"Oh, no, I couldn't," she was plainly excited now. "Don't you dare come over to Looney Land. The reason I liked you was on account of you fetching Uncle Pete up from the pier. He told me, and I was—thankful."

She hung her head and her cropped hair stood out like a brush around her face. Kitty was a pathetic sight, even when excited.

"Was he your uncle? Is he all right?" asked Louise.

"Nope. He isn't all right. Can't hardly stir ever since. He said he would have died if you girls hadn't helped him, and I want to thank you for that. I'd just die without Uncle Pete."

"Well, good-by," said Julia, as they started off this time positively. "Tell Uncle Pete we will come over to see him soon."

At this the child ran over to Louise and literally grabbed her, seizing her two hands, and holding them as tightly as her own could grasp them.

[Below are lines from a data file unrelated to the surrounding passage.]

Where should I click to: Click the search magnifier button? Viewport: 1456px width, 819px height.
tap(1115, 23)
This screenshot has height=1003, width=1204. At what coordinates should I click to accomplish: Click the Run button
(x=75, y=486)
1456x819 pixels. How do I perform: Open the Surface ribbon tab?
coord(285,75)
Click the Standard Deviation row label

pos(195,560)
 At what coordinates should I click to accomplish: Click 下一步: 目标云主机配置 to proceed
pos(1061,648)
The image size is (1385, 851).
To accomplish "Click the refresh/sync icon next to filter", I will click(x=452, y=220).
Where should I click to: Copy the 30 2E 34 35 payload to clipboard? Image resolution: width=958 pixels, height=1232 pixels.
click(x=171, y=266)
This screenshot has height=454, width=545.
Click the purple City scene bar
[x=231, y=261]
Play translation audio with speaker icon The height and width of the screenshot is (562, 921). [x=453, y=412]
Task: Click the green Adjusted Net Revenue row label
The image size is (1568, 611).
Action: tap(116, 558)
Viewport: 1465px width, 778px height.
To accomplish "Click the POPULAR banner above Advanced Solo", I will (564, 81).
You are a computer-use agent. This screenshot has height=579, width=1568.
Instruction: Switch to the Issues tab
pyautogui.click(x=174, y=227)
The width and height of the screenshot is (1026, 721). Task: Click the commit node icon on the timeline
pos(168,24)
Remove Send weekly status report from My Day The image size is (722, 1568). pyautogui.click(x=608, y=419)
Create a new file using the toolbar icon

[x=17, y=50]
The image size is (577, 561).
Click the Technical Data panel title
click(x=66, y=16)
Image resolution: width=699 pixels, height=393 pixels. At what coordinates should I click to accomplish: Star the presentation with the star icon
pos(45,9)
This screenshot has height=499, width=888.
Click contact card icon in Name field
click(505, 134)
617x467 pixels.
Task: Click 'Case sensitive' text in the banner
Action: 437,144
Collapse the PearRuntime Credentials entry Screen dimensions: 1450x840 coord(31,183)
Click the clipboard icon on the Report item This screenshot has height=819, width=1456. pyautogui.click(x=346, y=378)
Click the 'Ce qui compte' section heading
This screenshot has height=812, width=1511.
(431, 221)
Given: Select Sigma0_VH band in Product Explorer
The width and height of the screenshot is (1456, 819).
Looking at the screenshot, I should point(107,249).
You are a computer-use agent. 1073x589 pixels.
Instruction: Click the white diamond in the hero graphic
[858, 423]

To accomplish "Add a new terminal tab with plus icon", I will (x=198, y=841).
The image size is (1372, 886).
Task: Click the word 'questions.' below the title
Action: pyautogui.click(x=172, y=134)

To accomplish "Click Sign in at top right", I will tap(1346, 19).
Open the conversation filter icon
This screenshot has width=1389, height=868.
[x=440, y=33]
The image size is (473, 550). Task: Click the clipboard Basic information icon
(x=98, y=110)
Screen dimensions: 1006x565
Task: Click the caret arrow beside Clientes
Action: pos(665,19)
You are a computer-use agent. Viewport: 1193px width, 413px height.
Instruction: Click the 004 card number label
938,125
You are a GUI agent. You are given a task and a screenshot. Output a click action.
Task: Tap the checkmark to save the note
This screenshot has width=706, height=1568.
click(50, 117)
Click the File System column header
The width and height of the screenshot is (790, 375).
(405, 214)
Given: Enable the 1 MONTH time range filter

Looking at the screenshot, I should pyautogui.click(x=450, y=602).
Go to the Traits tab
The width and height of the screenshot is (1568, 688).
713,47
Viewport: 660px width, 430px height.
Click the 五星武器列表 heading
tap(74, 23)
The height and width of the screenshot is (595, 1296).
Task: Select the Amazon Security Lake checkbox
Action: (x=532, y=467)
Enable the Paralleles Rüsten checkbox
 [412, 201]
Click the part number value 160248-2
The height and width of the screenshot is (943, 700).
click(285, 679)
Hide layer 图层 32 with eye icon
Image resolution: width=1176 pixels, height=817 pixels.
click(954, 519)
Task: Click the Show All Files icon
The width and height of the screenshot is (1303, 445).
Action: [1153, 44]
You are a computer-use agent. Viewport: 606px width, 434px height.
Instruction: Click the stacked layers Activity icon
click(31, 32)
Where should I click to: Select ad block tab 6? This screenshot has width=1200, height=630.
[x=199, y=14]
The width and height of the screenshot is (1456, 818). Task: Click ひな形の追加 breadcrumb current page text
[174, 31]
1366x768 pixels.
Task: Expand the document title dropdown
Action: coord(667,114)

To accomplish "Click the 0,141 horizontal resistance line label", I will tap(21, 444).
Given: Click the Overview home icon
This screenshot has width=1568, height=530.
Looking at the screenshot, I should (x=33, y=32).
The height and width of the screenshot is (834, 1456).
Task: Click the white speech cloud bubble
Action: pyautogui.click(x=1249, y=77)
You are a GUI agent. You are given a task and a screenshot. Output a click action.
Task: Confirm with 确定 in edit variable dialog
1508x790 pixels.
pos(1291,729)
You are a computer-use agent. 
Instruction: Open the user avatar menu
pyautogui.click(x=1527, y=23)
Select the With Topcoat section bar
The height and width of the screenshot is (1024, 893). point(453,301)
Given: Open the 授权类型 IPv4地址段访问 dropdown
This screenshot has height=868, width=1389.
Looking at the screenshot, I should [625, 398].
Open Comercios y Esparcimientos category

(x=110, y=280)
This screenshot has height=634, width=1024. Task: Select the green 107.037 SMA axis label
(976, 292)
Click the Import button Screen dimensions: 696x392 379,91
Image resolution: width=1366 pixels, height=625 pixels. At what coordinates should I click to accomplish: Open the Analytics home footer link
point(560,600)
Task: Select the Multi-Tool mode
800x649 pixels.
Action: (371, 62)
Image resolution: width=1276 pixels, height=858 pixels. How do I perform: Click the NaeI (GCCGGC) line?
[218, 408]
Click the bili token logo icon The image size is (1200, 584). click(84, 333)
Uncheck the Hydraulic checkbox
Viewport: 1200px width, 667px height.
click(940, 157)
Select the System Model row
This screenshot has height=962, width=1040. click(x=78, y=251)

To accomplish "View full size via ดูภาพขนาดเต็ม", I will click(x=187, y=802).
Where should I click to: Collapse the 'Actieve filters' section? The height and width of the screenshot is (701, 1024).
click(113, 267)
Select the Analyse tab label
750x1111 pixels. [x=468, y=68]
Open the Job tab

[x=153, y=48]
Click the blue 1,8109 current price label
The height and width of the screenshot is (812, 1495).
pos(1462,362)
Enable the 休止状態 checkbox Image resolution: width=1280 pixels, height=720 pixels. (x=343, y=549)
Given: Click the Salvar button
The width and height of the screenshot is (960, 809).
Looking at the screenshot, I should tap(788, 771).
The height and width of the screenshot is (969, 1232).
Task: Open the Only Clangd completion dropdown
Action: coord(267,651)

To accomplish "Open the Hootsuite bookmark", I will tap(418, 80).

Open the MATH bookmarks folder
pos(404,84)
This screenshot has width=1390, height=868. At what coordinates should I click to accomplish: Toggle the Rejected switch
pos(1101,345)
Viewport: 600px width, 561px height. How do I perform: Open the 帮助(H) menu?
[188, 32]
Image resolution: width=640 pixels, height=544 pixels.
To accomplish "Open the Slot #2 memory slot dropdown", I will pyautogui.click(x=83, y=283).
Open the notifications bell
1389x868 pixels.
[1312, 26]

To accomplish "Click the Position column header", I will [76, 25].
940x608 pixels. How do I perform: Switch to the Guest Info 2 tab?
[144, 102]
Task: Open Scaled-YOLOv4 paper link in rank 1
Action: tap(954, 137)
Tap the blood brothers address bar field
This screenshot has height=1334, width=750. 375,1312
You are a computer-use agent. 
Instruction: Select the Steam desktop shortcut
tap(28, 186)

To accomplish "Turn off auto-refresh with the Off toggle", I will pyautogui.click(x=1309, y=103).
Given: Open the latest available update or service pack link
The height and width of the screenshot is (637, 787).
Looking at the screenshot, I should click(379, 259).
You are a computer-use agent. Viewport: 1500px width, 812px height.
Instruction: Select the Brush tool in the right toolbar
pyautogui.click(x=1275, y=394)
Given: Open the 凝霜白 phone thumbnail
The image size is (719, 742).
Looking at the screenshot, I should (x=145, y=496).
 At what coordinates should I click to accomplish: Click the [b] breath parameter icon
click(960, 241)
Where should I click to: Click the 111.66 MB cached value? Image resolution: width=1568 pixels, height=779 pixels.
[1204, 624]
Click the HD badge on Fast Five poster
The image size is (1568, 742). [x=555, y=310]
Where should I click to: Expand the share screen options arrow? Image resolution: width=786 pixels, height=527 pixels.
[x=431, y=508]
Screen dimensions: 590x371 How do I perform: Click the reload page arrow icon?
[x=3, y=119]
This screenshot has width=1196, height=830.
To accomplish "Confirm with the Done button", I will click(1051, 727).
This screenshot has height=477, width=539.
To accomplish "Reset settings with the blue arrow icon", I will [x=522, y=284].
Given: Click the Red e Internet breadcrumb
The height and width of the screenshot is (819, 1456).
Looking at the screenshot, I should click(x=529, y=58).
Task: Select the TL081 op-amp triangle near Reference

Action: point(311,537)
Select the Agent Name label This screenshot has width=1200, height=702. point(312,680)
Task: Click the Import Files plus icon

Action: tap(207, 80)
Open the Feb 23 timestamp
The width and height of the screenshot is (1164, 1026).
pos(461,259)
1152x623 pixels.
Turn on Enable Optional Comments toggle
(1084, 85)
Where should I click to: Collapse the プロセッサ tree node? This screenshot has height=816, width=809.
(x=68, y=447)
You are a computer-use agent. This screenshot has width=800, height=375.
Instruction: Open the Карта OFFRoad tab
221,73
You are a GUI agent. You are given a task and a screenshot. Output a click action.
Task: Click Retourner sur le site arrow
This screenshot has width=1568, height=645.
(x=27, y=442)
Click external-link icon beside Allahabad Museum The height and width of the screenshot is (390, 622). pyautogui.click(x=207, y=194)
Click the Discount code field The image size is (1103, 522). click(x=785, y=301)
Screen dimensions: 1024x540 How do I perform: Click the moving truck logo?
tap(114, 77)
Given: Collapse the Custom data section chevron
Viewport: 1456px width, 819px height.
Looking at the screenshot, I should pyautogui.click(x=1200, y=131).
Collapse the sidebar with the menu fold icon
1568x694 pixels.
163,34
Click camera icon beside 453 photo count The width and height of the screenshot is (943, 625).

"Oh, please, please don't come!" she begged, and her eyes had the look of a frightened animal. "You don't know what it would mean to me. And I ask you not to. Won't you promise?"

The girls looked at the changed creature in undisguised astonishment.

"We don't want to bring trouble on you, Kitty, if that is what you mean," said Julia. "But we have promised ourselves a trip to that queer island. Of course, if it would hurt you for us to go——"

"Oh, it would, that's it. It would hurt me more than you could guess. So tell me you won't come over!"